Study outcome: Incident Diabetes
Incident diabetes was determined among patients without diabetes at baseline and defined as clinical diagnosis of diabetes in the medical records or clinical problem list, use of anti-hyperglycemic medications including insulin, or had lab results suggestive of diabetes post-exercise testing date. Time-to-incident diabetes was based on the time between treadmill testing and the date of the first encounter with a new diabetes diagnosis.
Statistical analysis plan
Study participants were divided into four groups based on their METs (<6, 6-9, 10-11, and ≥12). Categorical variables were presented in frequencies and percentages. Continuous variables were presented base on the normality of distribution as mean ± standard deviation or median and interquartile ranges, overall and in categories of METs. The four groups were compared using Chi-square or Fisher exact test for categorical variables. Analysis of Variance (ANOVA) and Kruskal Wallis test were used for continuous variables compersion, as appropriate. Cumulative incidence was presented at 5-, 10-, and 15-yr intervals via a bar graph.
Kaplan-Meier cumulative incident diabetes was computed for different exercise capacity groups, and they were compared using the log-rank test. Cox regression was used to compute hazard ratios (HR) and 95% confidence intervals (CI). A forward selection technique was used to demonstrate independent predictors of incident diabetes. In each forward step, we added a related set of variables to improve our model. Therefore, gender, age, and heart rate were included in the baseline model (model 1). Subsequently, hypertension, hyperlipidemia, smoking, lung disease, previous coronary artery disease and previous congestive heart failure (model 2), antihypertensive medications, lipid-lowering medications, and proton pump inhibitors (model3), METs achieved, chronotropic incompetence, and Duke score (model 4). The primary analysis assessed the association between exercise capacity and time-free event of incident diabetes after adjusting for baseline clinical and cardiovascular risk factors. In the baseline model, we included age, gender. Subsequently, cardiovascular risk factors and related cardiac medications (Model 2), METs groups (Model 3) were added to the baseline model.

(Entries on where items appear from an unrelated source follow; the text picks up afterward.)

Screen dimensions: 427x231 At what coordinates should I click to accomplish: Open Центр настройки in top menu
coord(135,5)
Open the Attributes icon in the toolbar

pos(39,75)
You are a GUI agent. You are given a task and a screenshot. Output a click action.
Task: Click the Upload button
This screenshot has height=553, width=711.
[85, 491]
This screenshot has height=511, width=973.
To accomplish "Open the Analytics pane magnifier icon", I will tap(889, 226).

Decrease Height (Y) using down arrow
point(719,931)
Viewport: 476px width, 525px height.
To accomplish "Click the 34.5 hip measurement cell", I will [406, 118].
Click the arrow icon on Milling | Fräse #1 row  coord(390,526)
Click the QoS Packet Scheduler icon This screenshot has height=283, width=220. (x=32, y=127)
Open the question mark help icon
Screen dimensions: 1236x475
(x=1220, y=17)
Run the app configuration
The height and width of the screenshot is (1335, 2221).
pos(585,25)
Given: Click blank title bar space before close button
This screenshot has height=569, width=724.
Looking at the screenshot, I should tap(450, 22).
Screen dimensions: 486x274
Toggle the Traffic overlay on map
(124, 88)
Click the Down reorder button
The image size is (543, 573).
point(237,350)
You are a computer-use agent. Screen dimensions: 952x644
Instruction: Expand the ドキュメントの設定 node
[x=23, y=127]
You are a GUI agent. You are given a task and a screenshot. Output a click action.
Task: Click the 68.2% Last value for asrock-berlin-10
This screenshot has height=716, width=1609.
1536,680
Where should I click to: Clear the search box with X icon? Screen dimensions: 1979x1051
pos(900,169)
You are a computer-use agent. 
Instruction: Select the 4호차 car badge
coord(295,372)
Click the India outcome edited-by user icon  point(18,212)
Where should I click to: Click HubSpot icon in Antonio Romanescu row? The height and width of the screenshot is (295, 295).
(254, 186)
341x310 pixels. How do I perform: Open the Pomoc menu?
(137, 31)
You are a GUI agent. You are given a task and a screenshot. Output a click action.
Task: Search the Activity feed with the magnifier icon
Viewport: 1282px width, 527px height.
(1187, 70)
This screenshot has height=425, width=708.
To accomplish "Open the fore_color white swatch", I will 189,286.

We computed Harrell's concordance index (C-index) area under the Curve (AUC) and Akaike information criterion (AIC) to compare the models using this methodology developed for incidence diabetes. The selection of variables for entry consideration was based on clinical judgment, results of previous publications, and the expertise of the investigators. We also plotted a restricted cubic spline model to show the shape of the continuous relationship between METs and incident diabetes after adjustment for covariates. Finally, we examined the association between METs and incident diabetes in the subset of participants with a BMI measurement (N=6,539) (Supplementary Table 1). All Statistical analyses were conducted using SAS 9.4 (SAS Institute Inc., Cary, NC, USA). Statistical significance was defined as P ≤ 0.05.